My anniversary is coming up and what better to buy my husband then something he truly wants.  

I am looking for an adjustable competition seating die and was wondering what brand names were good and if anyone had any idea where to order one from.  I can't get them here at the local hunting/gun/sport store without them ordering it for me and tacking on an exhuberant amount of money.

Any suggestions?


----------



## arnisandyz (Aug 1, 2006)

Not sure I know what this is?


----------



## Kreth (Aug 1, 2006)

Um, did you mean a competition *seating die*? :lol:


----------



## arnisandyz (Aug 1, 2006)

Kreth said:
			
		

> Um, did you mean a competition *seating die*? :lol:




LOL....if it is, Dillion and RCBS are pretty good. Lee makes a pretty good Factory Crimp Die as well. What kind of press does he have?


----------



## Lisa (Aug 1, 2006)

Kreth said:
			
		

> Um, did you mean a competition *seating die*? :lol:



Yeah thats what I said  

Thanks Arnisandyz for trying to help.  The press he has now is a Dillon.  He said something about a "Redding"  I may be spelling that wrong too


----------



## Kreth (Aug 1, 2006)

Lisa said:
			
		

> Yeah thats what I said


I was trying to figure out what colored planting materials had to do with firearms... :lol:


----------



## Lisa (Aug 1, 2006)

Kreth said:
			
		

> I was trying to figure out what colored planting materials had to do with firearms... :lol:



Ya know...I have heard the word over and over and just spelled it like that in my mind.  Never actually saw it written I guess


----------



## arnisandyz (Aug 1, 2006)

Thought it was some special formula for mixing colors of roses together. I was wondering if he had some botanical competition coming up at the fair or something.
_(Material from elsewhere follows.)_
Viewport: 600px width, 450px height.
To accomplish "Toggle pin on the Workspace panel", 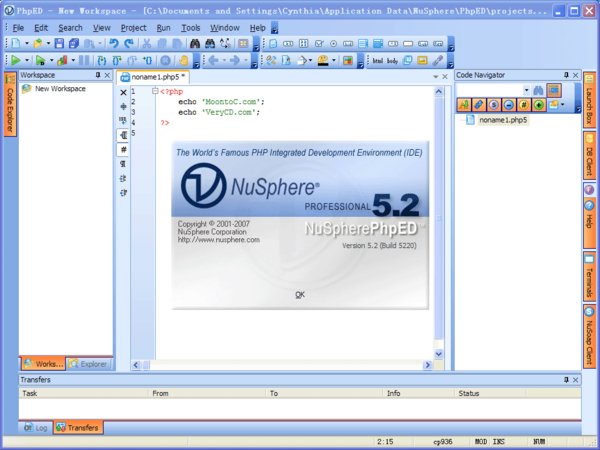I will 97,75.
Try http://www.midwayusa.com they have fair deals on Reloading equipment and I believe they carry Redding.


----------



## SFC JeffJ (Aug 1, 2006)

Damn, and I was looking forward to the tracer tree.

Jeff


----------



## Lisa (Aug 1, 2006)

JeffJ said:
			
		

> Damn, and I was looking forward to the tracer tree.
> 
> Jeff





ya know... a girl can't make one damn mistake around you guys.... 

:2xBird2:


----------